== Collected data ==
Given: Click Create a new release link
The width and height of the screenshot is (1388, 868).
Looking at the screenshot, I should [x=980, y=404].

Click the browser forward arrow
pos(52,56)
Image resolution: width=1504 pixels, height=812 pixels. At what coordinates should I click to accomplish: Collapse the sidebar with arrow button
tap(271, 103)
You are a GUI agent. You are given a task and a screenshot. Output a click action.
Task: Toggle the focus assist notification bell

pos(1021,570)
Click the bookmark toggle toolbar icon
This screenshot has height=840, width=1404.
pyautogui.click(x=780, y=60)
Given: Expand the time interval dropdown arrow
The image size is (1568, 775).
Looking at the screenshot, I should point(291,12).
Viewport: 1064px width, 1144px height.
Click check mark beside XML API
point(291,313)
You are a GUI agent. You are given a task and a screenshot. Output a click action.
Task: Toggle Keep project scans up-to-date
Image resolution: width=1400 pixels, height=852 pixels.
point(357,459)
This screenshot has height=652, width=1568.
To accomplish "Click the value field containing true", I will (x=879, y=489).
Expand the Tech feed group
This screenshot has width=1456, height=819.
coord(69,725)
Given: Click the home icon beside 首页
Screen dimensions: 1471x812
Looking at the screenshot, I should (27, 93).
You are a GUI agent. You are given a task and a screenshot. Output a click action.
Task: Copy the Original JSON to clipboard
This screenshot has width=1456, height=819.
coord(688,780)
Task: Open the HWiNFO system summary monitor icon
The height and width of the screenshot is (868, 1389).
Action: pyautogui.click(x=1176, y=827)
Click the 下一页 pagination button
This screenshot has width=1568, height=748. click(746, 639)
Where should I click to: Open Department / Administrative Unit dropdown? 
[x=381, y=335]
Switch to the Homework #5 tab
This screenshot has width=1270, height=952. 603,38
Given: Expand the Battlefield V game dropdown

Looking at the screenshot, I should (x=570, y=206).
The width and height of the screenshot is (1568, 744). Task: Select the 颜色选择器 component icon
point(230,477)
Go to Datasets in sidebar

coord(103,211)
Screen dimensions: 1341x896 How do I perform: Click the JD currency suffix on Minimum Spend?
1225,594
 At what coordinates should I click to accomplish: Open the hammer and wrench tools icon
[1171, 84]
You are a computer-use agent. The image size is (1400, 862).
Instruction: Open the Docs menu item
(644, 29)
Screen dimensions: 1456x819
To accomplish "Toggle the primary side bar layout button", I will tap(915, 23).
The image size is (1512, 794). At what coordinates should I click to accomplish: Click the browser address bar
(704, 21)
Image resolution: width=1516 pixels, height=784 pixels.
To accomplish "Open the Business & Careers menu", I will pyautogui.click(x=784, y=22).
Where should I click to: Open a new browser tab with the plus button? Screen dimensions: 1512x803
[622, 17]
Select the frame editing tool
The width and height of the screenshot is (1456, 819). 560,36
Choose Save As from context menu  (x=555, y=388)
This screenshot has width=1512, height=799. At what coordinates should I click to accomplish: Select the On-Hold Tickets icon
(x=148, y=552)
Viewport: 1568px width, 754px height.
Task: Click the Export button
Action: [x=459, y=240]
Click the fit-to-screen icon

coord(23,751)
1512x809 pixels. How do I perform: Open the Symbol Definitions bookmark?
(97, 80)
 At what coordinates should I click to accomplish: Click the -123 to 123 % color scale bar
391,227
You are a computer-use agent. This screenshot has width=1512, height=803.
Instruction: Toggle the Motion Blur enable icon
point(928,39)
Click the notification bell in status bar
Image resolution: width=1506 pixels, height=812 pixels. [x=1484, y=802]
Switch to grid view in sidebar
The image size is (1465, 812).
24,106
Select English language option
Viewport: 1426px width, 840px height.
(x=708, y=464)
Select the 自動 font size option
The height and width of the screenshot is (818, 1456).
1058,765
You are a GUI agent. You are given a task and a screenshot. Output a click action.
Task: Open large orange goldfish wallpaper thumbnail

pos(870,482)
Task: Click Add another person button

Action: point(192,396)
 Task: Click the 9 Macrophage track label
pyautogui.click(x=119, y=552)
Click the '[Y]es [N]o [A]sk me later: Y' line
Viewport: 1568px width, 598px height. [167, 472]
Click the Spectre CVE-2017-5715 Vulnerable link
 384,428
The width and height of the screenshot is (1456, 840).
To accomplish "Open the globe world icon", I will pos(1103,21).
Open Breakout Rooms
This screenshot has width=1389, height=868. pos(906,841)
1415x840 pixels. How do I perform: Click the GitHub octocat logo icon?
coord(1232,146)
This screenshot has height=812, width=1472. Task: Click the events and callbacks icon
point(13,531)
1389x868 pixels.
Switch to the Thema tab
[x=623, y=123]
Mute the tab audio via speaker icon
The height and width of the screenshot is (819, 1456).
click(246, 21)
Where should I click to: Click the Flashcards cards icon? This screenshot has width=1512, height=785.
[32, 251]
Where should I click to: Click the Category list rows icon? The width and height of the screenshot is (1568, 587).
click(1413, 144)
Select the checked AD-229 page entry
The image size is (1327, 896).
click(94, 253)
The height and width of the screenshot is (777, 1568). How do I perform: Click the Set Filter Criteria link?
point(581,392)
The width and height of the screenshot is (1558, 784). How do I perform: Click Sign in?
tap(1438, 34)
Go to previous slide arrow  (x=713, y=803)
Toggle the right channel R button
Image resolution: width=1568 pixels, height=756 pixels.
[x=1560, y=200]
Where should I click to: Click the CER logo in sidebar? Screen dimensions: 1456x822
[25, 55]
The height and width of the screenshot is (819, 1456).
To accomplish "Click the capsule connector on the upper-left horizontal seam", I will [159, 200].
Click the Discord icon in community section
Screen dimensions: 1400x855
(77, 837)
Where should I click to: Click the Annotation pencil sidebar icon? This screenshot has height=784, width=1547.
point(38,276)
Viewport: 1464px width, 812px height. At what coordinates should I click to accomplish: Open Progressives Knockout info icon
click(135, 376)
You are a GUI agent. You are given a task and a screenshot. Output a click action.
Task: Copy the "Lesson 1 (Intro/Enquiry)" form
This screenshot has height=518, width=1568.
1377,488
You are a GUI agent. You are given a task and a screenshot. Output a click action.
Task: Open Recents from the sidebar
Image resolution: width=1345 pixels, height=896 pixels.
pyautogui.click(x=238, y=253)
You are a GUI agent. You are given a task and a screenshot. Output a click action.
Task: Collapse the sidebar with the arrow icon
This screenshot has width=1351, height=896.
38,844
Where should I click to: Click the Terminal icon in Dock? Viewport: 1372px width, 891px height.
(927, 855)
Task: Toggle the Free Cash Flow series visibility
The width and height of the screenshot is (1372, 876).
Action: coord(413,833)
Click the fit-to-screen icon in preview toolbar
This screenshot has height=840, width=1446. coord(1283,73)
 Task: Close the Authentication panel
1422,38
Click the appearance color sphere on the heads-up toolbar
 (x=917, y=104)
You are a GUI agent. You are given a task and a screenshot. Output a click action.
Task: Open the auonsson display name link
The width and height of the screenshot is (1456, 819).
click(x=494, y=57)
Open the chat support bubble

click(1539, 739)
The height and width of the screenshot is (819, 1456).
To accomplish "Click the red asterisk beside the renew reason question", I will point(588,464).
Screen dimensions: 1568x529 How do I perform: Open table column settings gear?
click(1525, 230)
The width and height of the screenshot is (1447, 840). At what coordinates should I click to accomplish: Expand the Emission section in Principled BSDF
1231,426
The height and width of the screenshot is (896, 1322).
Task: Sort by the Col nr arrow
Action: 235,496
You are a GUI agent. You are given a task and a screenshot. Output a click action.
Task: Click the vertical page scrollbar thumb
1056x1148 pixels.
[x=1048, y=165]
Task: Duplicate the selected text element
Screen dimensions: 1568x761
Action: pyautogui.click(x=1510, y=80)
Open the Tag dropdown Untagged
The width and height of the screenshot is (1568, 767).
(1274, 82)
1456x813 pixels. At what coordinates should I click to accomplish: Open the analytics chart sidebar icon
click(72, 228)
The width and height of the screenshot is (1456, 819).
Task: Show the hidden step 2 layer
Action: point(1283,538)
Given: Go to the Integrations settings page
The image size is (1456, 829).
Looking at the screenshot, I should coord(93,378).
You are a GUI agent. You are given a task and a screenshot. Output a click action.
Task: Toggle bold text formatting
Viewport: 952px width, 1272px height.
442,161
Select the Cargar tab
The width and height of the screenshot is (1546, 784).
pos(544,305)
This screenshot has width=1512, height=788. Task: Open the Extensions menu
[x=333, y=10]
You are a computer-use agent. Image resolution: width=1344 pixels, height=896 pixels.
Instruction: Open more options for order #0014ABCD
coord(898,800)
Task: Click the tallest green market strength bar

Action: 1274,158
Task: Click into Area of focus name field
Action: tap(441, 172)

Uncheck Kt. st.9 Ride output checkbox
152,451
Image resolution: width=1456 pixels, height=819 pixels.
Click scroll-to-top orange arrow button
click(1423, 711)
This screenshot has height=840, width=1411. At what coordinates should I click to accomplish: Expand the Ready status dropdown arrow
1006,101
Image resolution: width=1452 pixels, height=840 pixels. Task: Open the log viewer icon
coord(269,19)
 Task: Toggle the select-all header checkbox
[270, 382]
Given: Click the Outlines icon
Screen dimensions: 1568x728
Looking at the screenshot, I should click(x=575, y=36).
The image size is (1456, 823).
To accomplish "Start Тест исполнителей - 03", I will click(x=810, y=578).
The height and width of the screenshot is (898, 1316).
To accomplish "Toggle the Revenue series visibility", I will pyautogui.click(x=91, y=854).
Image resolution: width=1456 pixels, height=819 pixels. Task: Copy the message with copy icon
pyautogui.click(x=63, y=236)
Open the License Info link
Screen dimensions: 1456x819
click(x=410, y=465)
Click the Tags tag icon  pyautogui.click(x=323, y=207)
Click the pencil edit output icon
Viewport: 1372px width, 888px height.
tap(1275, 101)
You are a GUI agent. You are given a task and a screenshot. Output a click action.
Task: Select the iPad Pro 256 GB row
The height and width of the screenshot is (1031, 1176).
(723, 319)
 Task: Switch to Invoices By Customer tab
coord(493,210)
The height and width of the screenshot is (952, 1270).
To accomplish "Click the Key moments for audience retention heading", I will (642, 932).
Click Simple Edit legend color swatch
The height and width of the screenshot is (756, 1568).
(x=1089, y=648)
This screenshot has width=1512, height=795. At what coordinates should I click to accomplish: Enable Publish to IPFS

== Task description ==
For the records above, state the number of lines that contain "from", and provide nothing further.

== Answer to the problem ==
2